Defaults and Fallbacks
Defaults and Fallbacks
SSI resolves include tokens by looking for page-specific content first, then falling back to shared defaults. This single rule applies uniformly across all include source types. Understanding it lets you write templates that say “use this page’s version, or the default if none exists” — without any conditional logic.
Resolution Order
For every token SSI encounters in a template, it checks two places in order:
- Page-specific: content named for the current page
- Default: content at the top level
If a page-specific version exists, it is used exclusively. There is no merging — the page-specific version replaces the default entirely.
Directory Sources
For a directory include source, SSI looks for a subdirectory matching the page name:
content/
├── description.md ← default (any page without its own)
├── index/
│ └── description.md ← used only when processing index.html
└── about/
└── description.md ← used only when processing about.html
When processing about.html, the token 📝description resolves to
content/about/description.md. When processing contact.html, no
page-specific version exists, so it resolves to content/description.md.
TOML Sources
For a TOML include source, SSI uses section headers as the page selector:
# strings.toml
[_]
title = "My Site" ← default for any page
[about]
title = "About Us" ← used only when processing about.html
[contact]
title = "Contact" ← used only when processing contact.html
The [_] section is the default.

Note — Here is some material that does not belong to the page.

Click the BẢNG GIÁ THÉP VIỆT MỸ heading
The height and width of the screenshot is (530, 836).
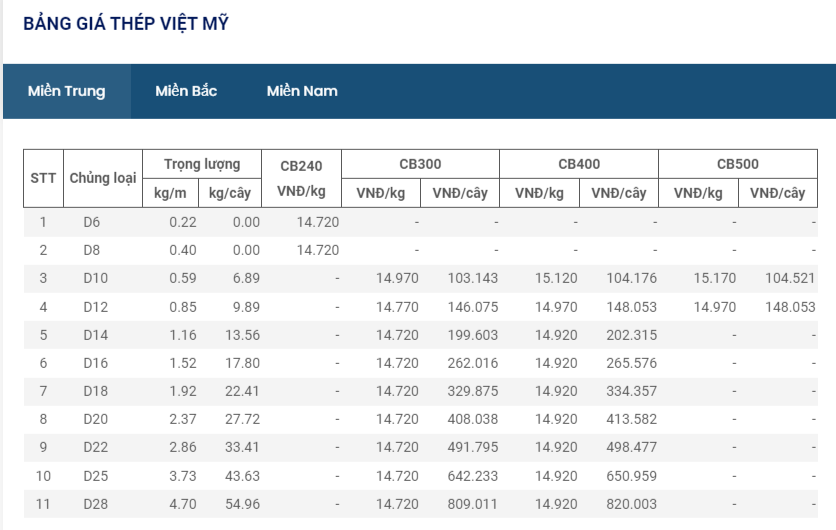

A section named [pagename] (matching the
filename without .html) overrides the default for that page.
Template Example
A single template works for all pages:
<head>
<title>💬title — 💬site_name</title>
<meta name="description" content="💬description">
</head>
With the TOML above:
| Page | 💬title resolves to |
|---|---|
index.html | "My Site" (default) |
about.html | "About Us" (page override) |
contact.html | "Contact" (page override) |
blog.html | "My Site" (default — no [blog] section) |
The Defaults-to-Empty Pattern
Setting a TOML key to an empty string in [_] creates a token that produces
nothing unless a page explicitly sets it. This is the idiomatic SSI way to handle
optional content.
[_]
hero_class = "" ← empty by default
[home]
hero_class = "hero--featured"
[about]
hero_class = "hero--with-image"
In the template:
<section class="hero 💬hero_class">
📎hero-content
</section>
For index.html and pages without an override, the extra class is simply absent —
the token resolves to an empty string. No conditionals needed.
This pattern also works for optional attributes:
[_]
page_class = ""
[docs]
page_class = "layout--wide"
<body class="page 💬page_class">
Fallback Field
Include steps also support an explicit fallback field — an alternative source path
used when the primary source has no match for a token:
[[step]]
emoji = "📝"
path = "content/"
processing = "include"
type = "markdown"
fallback = "shared-content/"
If content/ (and content/pagename/) have no file matching a token, SSI checks
shared-content/ before leaving the token unresolved.
No Partial Merging
Page-specific content always takes complete precedence. There is no “merge with
default” behavior. If strings.toml has:
[_]
title = "My Site"
description = "Widgets for everyone"
[about]
title = "About Us"
Then for about.html:
💬title→"About Us"(page override)💬description→"Widgets for everyone"(falls back to[_], no[about]entry)
The [about] section does not need to duplicate keys it doesn’t override.